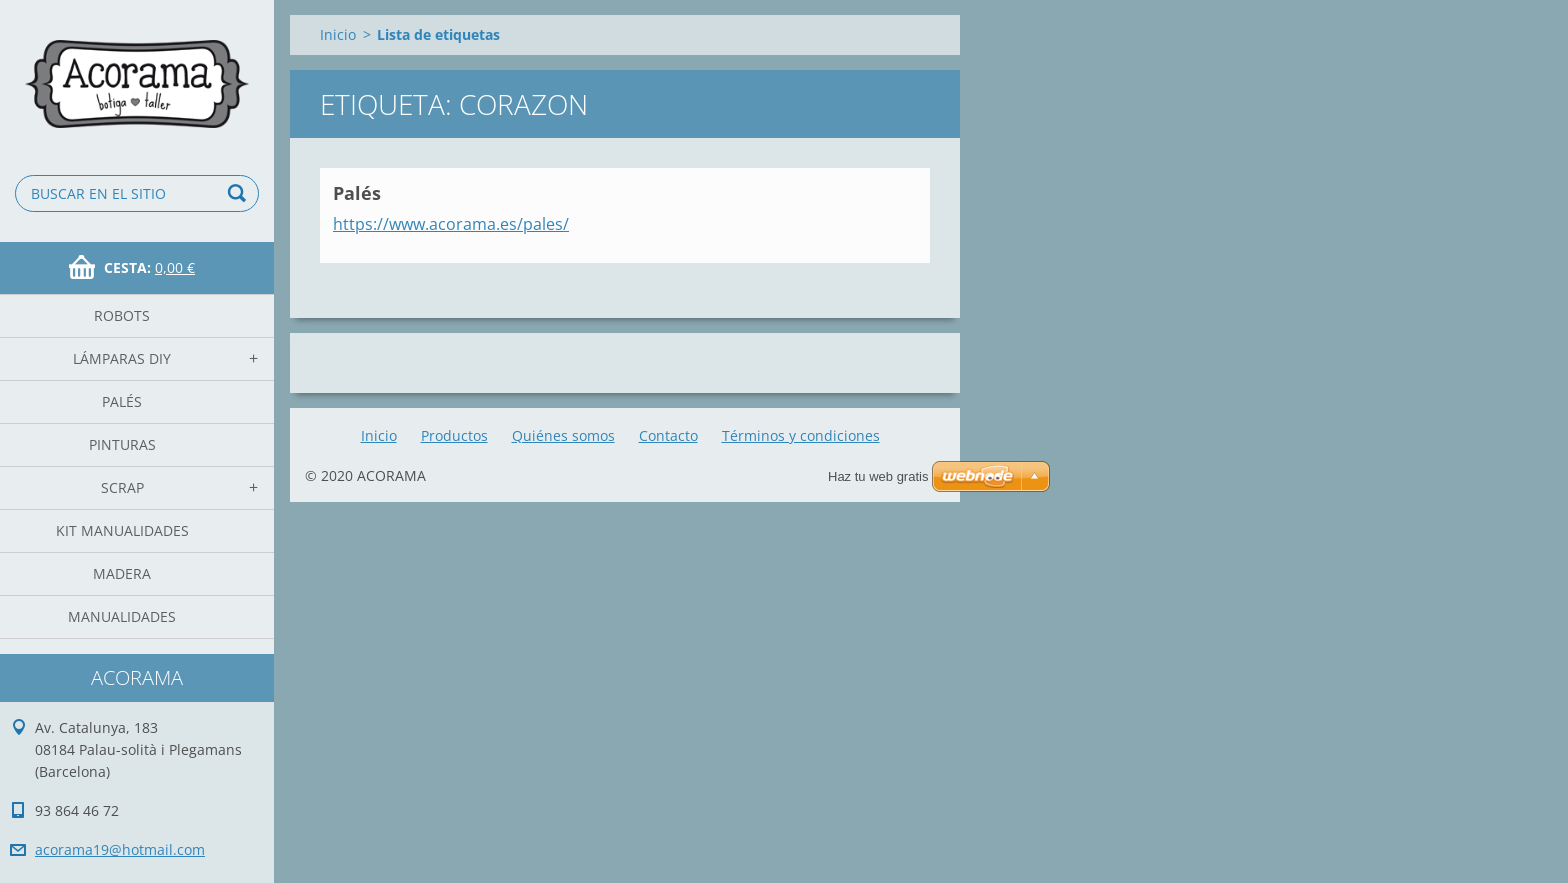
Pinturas (122, 444)
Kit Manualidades (122, 530)
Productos (454, 435)
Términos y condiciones (801, 435)
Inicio (338, 34)
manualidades (122, 616)
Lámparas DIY (122, 358)
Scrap (122, 487)
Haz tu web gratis (878, 476)
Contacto (668, 435)
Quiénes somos (563, 435)
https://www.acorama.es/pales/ (451, 224)
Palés (122, 401)
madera (122, 573)
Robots (122, 315)
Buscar (240, 193)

---+---

SHORT EXERCISE –
Retype the data above line for line, without changing anything, but leave the picture out of your answer.

SOLUTION –
Pinturas (122, 444)
Kit Manualidades (122, 530)
Productos (454, 435)
Términos y condiciones (801, 435)
Inicio (338, 34)
manualidades (122, 616)
Lámparas DIY (122, 358)
Scrap (122, 487)
Haz tu web gratis (878, 476)
Contacto (668, 435)
Quiénes somos (563, 435)
https://www.acorama.es/pales/ (451, 224)
Palés (122, 401)
madera (122, 573)
Robots (122, 315)
Buscar (240, 193)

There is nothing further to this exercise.